◆ Text and item location entries
>>
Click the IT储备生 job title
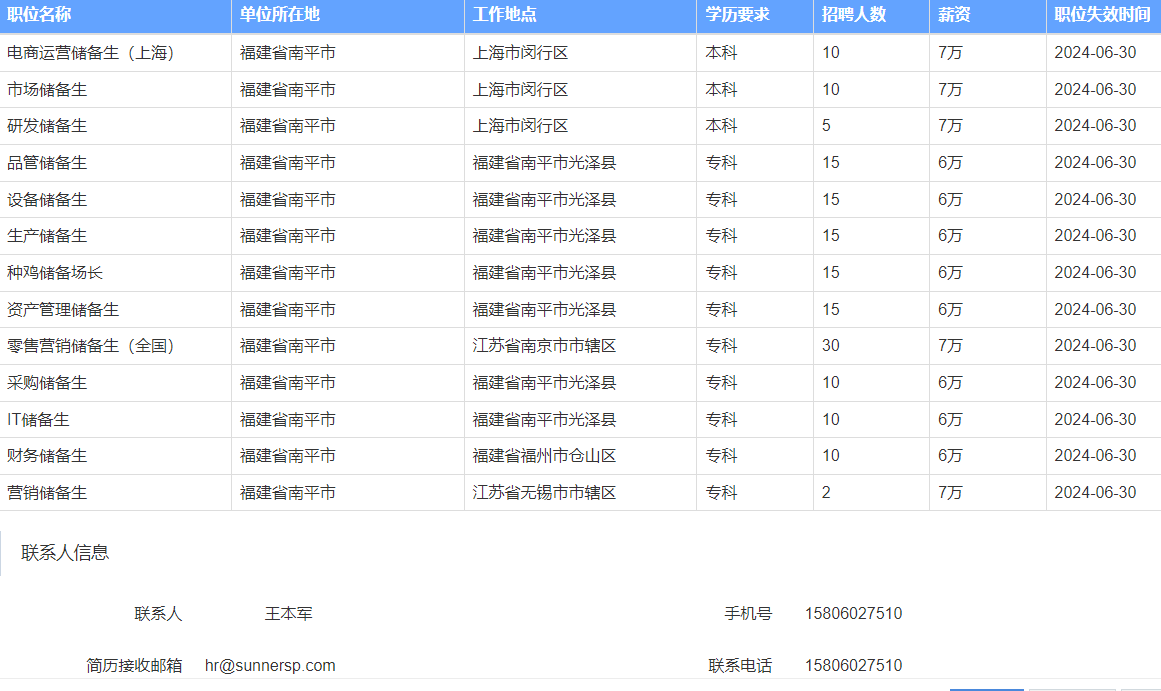 pyautogui.click(x=38, y=420)
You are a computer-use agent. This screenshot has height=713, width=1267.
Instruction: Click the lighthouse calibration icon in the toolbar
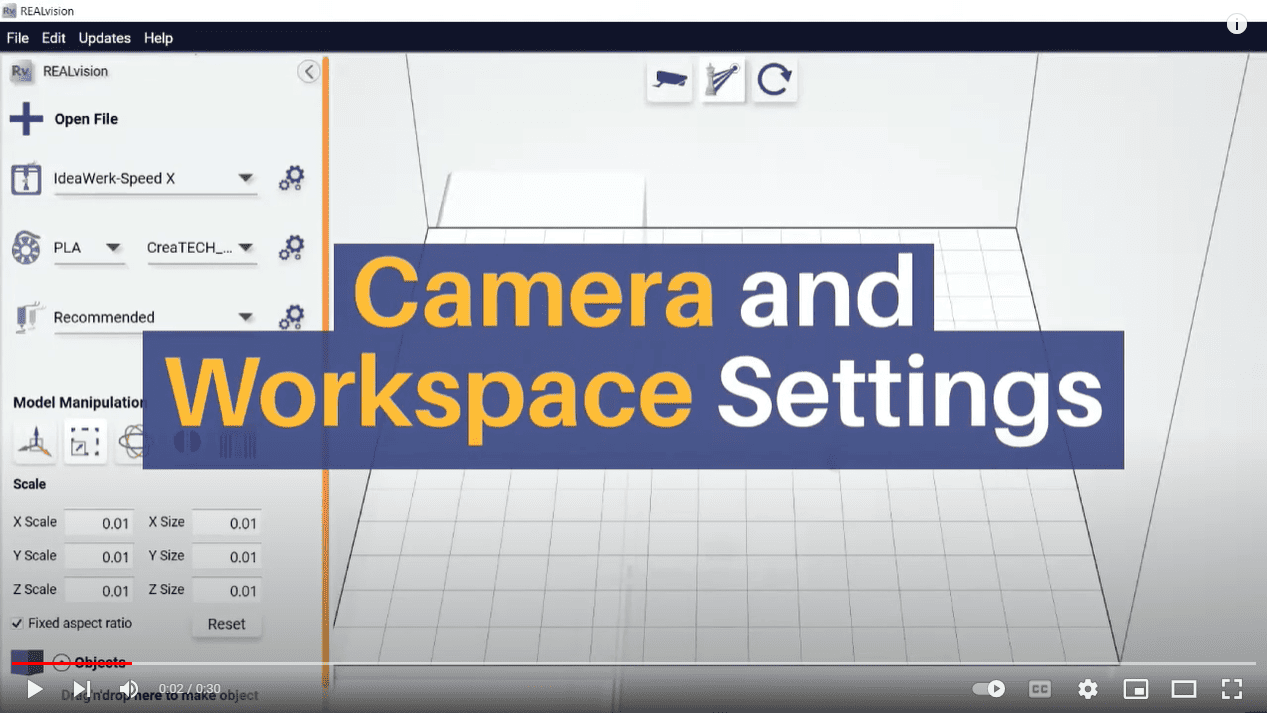pos(722,78)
<<
◆ Work to complete
Arrange the lines of these records as a numbered list, skipping blank lines and leaving out the pictures.

◆ Solution
1. Click the IT储备生 job title
2.  pyautogui.click(x=38, y=420)
3. You are a computer-use agent. This screenshot has height=713, width=1267.
4. Instruction: Click the lighthouse calibration icon in the toolbar
5. pos(722,78)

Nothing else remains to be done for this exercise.